═══ ENTRIES SHOWN ═══
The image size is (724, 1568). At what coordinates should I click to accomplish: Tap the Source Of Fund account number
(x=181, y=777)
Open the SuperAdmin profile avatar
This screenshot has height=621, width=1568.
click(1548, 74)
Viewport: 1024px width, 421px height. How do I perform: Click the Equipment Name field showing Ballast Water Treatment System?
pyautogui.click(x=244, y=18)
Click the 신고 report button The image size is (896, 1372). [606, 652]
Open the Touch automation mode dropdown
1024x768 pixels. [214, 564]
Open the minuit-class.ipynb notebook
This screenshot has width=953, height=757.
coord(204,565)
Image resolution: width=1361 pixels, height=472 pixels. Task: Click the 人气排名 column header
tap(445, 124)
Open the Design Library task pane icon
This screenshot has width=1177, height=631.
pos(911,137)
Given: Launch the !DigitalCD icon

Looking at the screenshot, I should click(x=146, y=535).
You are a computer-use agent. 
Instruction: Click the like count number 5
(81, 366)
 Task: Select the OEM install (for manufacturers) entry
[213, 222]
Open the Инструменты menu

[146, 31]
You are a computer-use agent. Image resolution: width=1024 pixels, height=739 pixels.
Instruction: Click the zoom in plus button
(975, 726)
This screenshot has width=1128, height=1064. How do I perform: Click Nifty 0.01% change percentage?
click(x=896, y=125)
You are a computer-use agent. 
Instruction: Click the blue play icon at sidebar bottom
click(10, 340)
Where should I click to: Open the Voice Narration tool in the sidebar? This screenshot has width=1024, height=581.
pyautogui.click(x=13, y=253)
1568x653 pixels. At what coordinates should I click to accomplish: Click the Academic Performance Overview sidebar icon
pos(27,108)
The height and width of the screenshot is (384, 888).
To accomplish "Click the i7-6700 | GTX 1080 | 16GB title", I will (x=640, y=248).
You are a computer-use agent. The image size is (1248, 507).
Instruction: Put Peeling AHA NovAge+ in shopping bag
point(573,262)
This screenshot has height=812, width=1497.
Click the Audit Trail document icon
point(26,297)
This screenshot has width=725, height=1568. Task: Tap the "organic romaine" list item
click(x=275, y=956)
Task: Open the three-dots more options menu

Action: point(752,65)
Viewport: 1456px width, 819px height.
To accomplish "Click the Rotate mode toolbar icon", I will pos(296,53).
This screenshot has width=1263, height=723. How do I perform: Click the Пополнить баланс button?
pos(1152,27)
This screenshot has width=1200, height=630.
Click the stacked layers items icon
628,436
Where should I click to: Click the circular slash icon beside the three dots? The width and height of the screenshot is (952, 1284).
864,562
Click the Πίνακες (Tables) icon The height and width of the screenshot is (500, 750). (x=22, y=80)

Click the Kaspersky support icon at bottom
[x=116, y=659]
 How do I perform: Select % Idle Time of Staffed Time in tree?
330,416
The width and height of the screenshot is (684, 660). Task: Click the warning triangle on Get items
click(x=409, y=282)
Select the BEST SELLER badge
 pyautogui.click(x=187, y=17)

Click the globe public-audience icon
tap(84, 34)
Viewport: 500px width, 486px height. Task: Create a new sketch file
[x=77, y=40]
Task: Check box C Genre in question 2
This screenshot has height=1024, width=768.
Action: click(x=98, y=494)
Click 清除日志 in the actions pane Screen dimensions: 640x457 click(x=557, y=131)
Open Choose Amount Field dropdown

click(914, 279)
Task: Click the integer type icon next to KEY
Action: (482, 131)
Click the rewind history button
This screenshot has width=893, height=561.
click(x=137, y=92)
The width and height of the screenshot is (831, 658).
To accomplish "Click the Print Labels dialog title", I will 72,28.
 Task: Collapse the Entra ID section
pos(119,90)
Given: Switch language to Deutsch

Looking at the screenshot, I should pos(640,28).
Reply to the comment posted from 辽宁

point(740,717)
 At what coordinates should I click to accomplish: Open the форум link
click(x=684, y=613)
═══
#### [WORK REQUEST]
From the line holding "This screenshot has width=1263, height=723." to the last line of the material above, reproduce every line exactly, and only those.

#### [SOLUTION TO THIS TASK]
This screenshot has width=1263, height=723. How do I perform: Click the Пополнить баланс button?
pos(1152,27)
This screenshot has width=1200, height=630.
Click the stacked layers items icon
628,436
Where should I click to: Click the circular slash icon beside the three dots? The width and height of the screenshot is (952, 1284).
864,562
Click the Πίνακες (Tables) icon The height and width of the screenshot is (500, 750). (x=22, y=80)

Click the Kaspersky support icon at bottom
[x=116, y=659]
 How do I perform: Select % Idle Time of Staffed Time in tree?
330,416
The width and height of the screenshot is (684, 660). Task: Click the warning triangle on Get items
click(x=409, y=282)
Select the BEST SELLER badge
 pyautogui.click(x=187, y=17)

Click the globe public-audience icon
tap(84, 34)
Viewport: 500px width, 486px height. Task: Create a new sketch file
[x=77, y=40]
Task: Check box C Genre in question 2
This screenshot has height=1024, width=768.
Action: click(x=98, y=494)
Click 清除日志 in the actions pane Screen dimensions: 640x457 click(x=557, y=131)
Open Choose Amount Field dropdown

click(914, 279)
Task: Click the integer type icon next to KEY
Action: (482, 131)
Click the rewind history button
This screenshot has width=893, height=561.
click(x=137, y=92)
The width and height of the screenshot is (831, 658).
To accomplish "Click the Print Labels dialog title", I will 72,28.
 Task: Collapse the Entra ID section
pos(119,90)
Given: Switch language to Deutsch

Looking at the screenshot, I should pos(640,28).
Reply to the comment posted from 辽宁

point(740,717)
 At what coordinates should I click to accomplish: Open the форум link
click(x=684, y=613)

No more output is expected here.